Entre las opciones que pisan fuerte aparecen los nudes y rosas translúcidos, ideales para quienes prefieren un resultado natural. Al ser tonos delicados y ligeramente transparentes, dan una apariencia de uñas cuidadas y luminosas, siendo fáciles de combinar con cualquier look.
Otra alternativa es el cromo suave, con ese efecto satinado que refleja la luz sin llegar a ser demasiado llamativo. También pueden funcionar los acabados tipo aura o cat eye, siempre que se mantenga un brillo sutil. Y si hay un color que nunca falla, es el rojo clásico, especialmente en sus versiones cálidas, que aporta vitalidad y elegancia y sigue siendo un comodín para cualquier edad.
La francesita con blanco lechoso también se suma a la lista.
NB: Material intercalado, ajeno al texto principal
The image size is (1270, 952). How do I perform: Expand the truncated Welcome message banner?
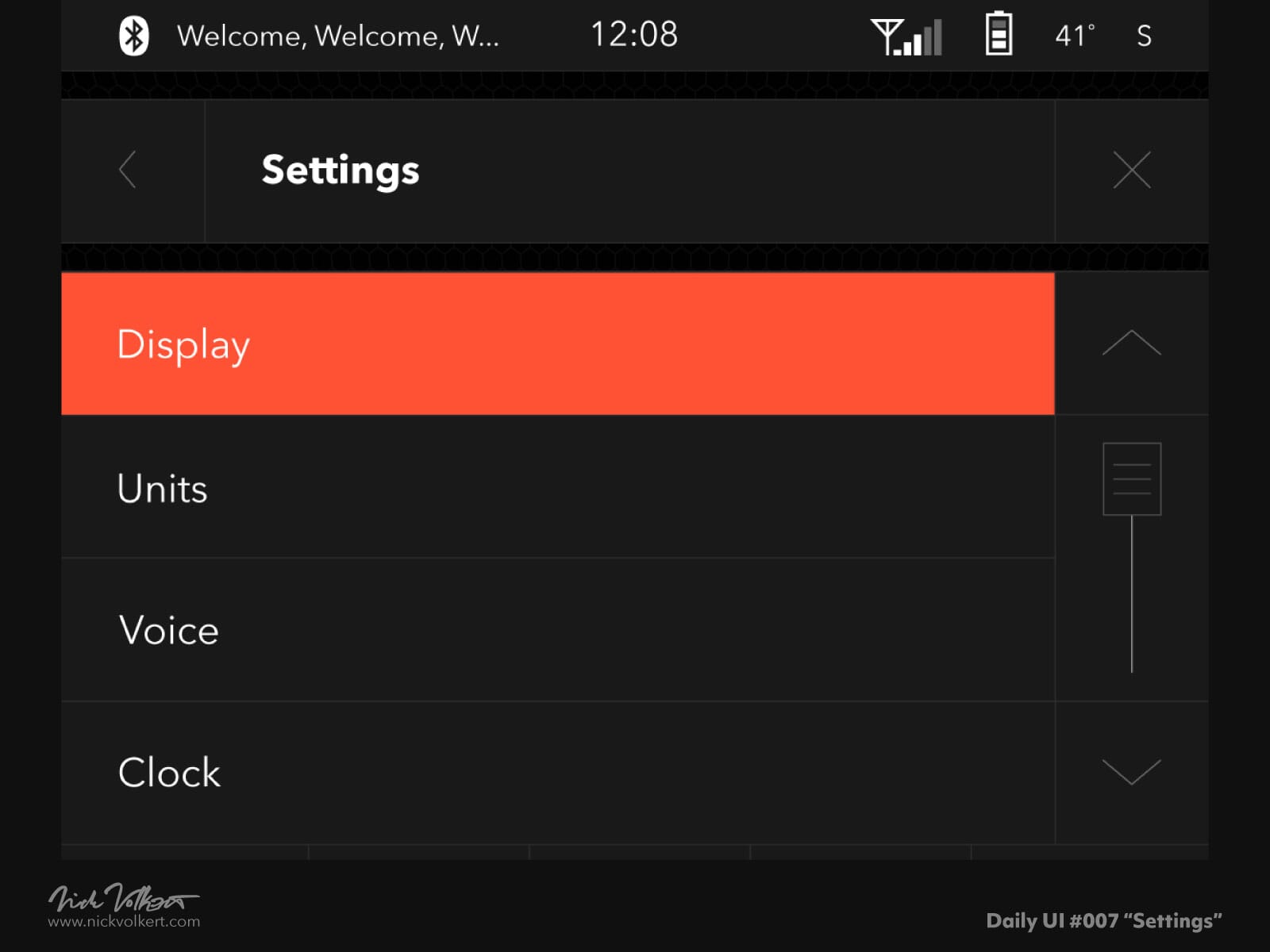[340, 36]
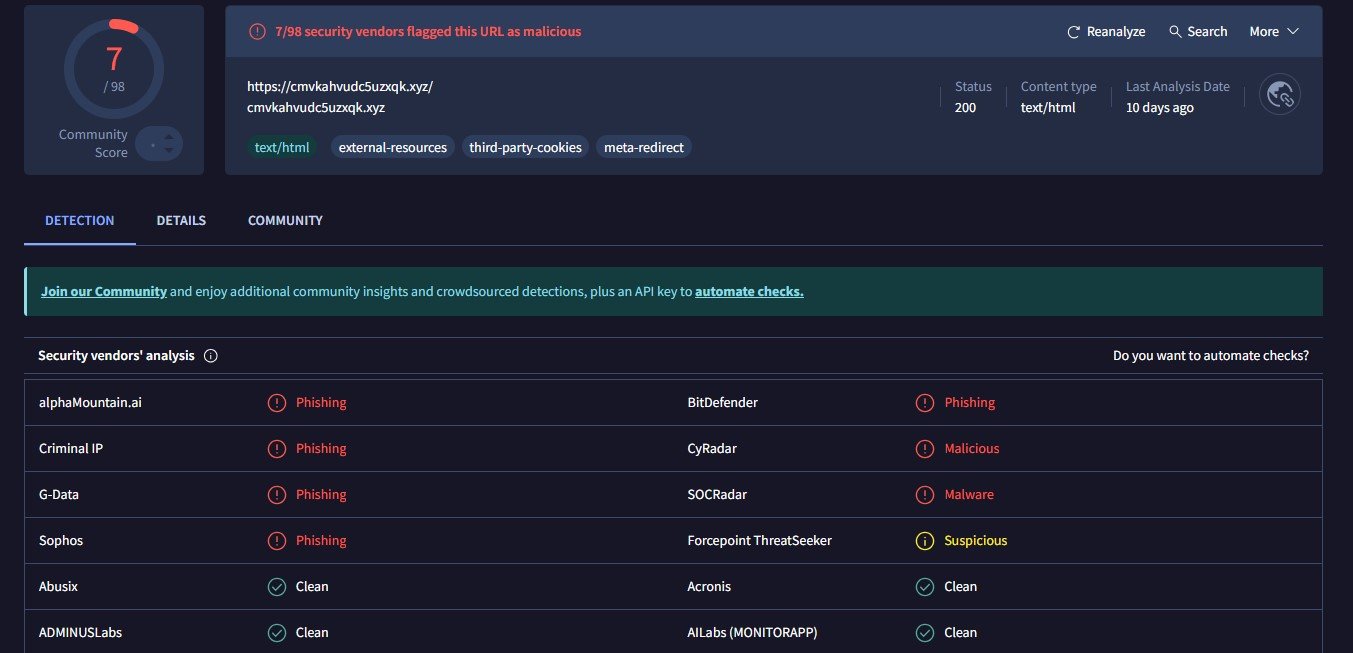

El milky white resulta más suave que el blanco puro y, combinado con el diseño francés, genera un acabado limpio y prolijo. Para quienes buscan algo con más profundidad, el borgoña sigue vigente. Y, aunque fue uno de los grandes protagonistas de la temporada pasada, esta primavera se mantiene como una opción sofisticada sin necesidad de recurrir a tonos completamente oscuros.
¿Hay colores que conviene dejar de lado? No existen reglas rígidas para la manicura, pero los neones, amarillos muy intensos y naranjas vibrantes pueden hacer más visibles algunas manchas o variaciones de tono de la piel. Algo similar puede ocurrir con esmaltes demasiado oscuros, blancos muy puros, glitter grueso o pasteles excesivamente opacos. La clave, más que seguir una prohibición, está en elegir el acabado que mejor armonice con cada piel y en apostar por colores que aporten luz.